Sunday 22 December 2013

What kind of show is the The Space Show?

Days ago I was talking about Summer Wars and Welcome to the Space Show, and I talked about how the box art for the former could be said to be pretty misleading, while the box art for the latter was far more accurate in the leading that it did. I was getting my digital chat on, and apparently this is (close to) a poster for the film in actual cinemas.


Is this a Japanese thing? This poster could be for a film about a group of kids who stare up at the night sky and imagine a life beyond the isolation of their rural upbringing. They'd talk about characters who had moved out of the area, and wonder who might be next. There would be a bunch of stuff about the impact of an economic downturn on farming communities as understood from the point of view of children and adolescents. I would probably see that movie too, but it isn't the movie they're advertising here.

I don't think it is a Japanese thing. I could be wrong. That happens. I'm not ashamed of it. I seem to remember some Japanese trailers basically walking you through all of the major plot points to some films. That might not be a Japanese thing either. It's probably dangerous territory to start getting involved in the racial stereotyping of film promotion techniques, so I might stop what I'm doing right here.

The film itself gets to the point right away by opening with a scene that has far more in common with what is actually gong to be happening in the movie. Summer Wars went the other way. You're kind of pushed in the direction of what is going on, but you're still kind of lead to believe something else is happening.

I like the idea of this approach. There is trust involved. Or risk. It's risk. You don't know what kind of movie you're really going to see. I suppose you trust that it is going to be okay, but in the end it is a blind date, which is risky. Don't do blind dates. It's the opposite of what goes on in Flight of the Navigator where they throw a handful of red herrings at you that only work if you have a certain amount of information going in, which is an approach that makes more sense given the way we consume pre-media these days. It knows that you have turned up to watch a movie with a kid and a spaceship. The film is fully sentient and it's got your number buddy, and it's out to fuck with you.

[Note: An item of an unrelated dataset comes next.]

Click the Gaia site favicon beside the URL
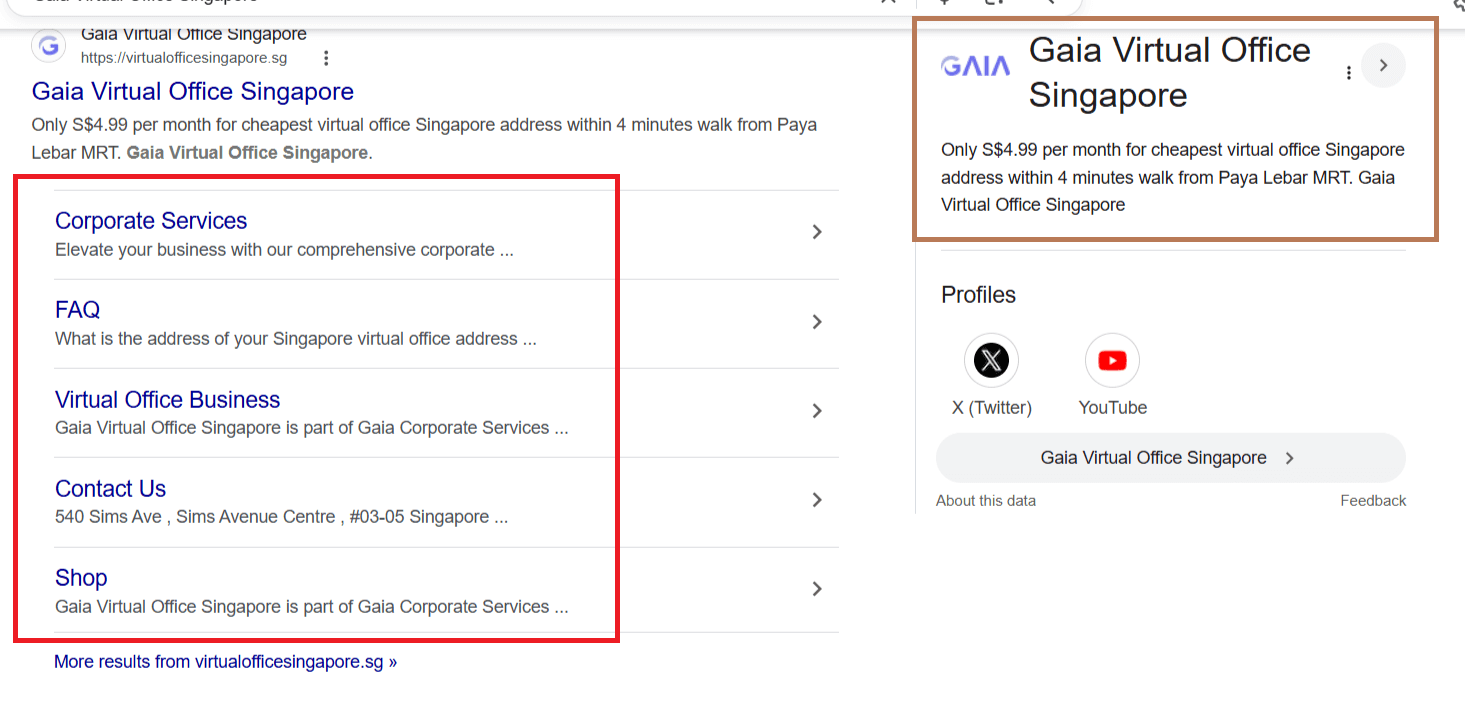 [48, 45]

Anchor Man 2 has an interesting thing going on in this regard, because there are things in the ads that aren't in the film. Watch the trailers and then see the film. I'm not citing any sources on this, because I want you to find out for yourself. It's a thing.

This sort of thing comes under the same category as putting the hero in peril on TV shows. You're basically writing in a vacuum, which is dumb. The show isn't going to air in a vacuum. We know. We're savvy. Well, 'savvy' might be too strong a word. we're not completely idiotic. You aren't going to kill the main character halfway through the season, because we know he hasn't left the show, because we know those things now. That's all common knowledge.

There is a trick there. You have to write for lots of audiences now. You can't control that anymore. I'm not sure how much you could control it in the past, but you're basically screwed now. There are people who know nothing going in, there are people who know some of what's drifting about in the ether, and then there's the ones that religiously update the yourstorypedia.